A country of 48 million people about the size of France, and with a per capita GDP that's miles below even the poorest of the EU countries, Ukraine has been considered too big, and too economically and politically dysfunctional, to be seriously considered for membership.
Then there were the geopolitical drawbacks. Losing Slavic Ukraine to the EU would antagonize Slavic Russia. And the 25-member club can't absorb any more newcomers. It just took in 10 new members last year. Four more countries, including controversial Turkey, are official candidates.
Nothing's changed, yet thankfully, everything has.
Because of Ukraine's "orange revolution," in which throngs of protesters braved cold and potential violence to overturn a rigged election last fall, the former Soviet republic has a democratically elected president bent on reform - and EU membership.
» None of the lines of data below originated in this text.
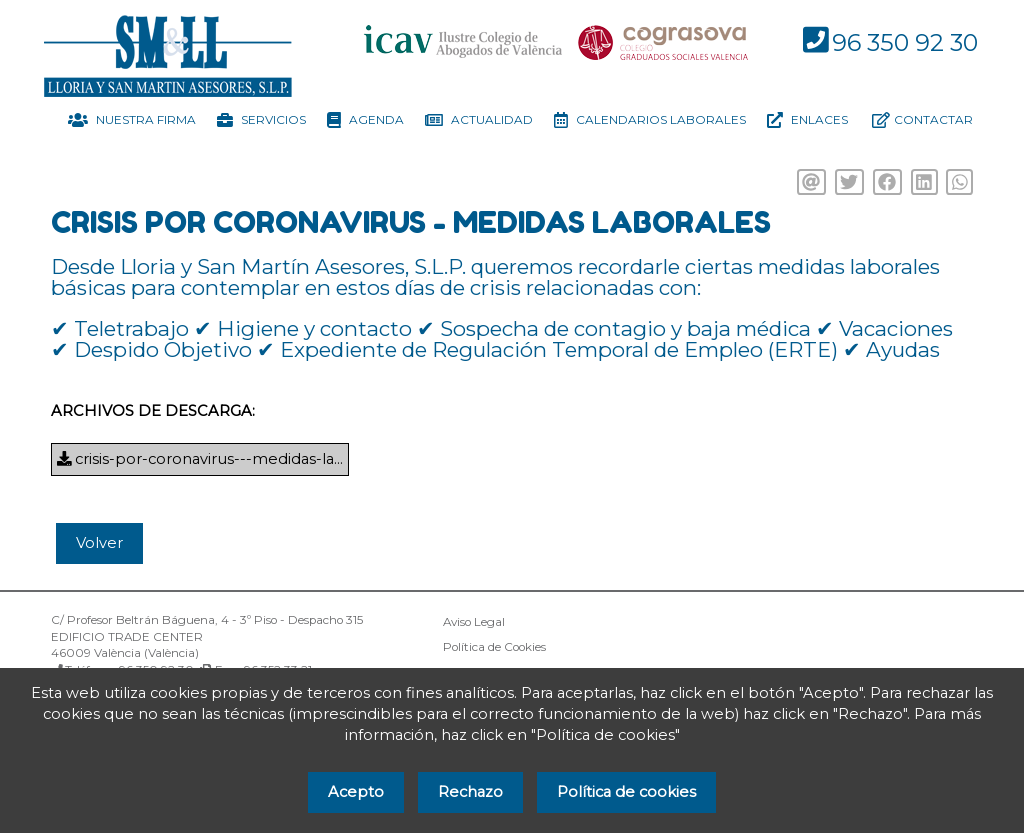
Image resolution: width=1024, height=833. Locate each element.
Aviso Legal (474, 622)
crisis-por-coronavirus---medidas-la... (200, 459)
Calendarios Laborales (650, 120)
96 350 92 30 (905, 42)
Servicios (261, 120)
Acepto (356, 792)
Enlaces (807, 120)
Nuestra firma (132, 120)
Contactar (923, 120)
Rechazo (470, 792)
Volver (99, 543)
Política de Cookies (494, 647)
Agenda (365, 120)
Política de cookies (626, 792)
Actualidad (479, 120)
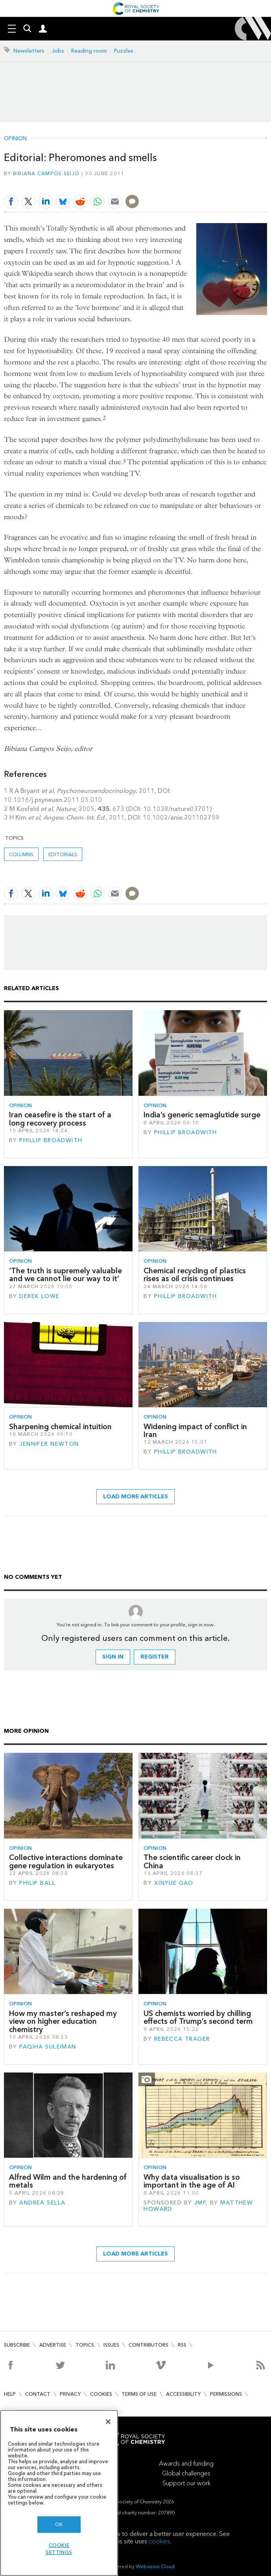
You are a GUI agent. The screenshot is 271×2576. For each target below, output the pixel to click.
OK (59, 2524)
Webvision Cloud (155, 2566)
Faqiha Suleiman (47, 2046)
Losing no time, Ukrainian President Viktor Yushchenko is in Western Europe this week, making his case. So far, the EU is responding positively. On Monday, it laid out a plan to reduce trade barriers with Ukraine and increase investment there. Margot Wallström, vice president of the EU's executive body, ventured to call eventual membership "realistic."
Not all members agree with her, pointing to the reasons that prompted Mr. Prodi's wisecrack about New Zealand. But surely, Mr. Yushchenko, who put his life on the line for democracy, and the people of Ukraine, who rallied behind him, deserve a clear signal that membership will happen if the proper reforms ensue. It may yet take years, even decades, but the door to this possibility must start to open.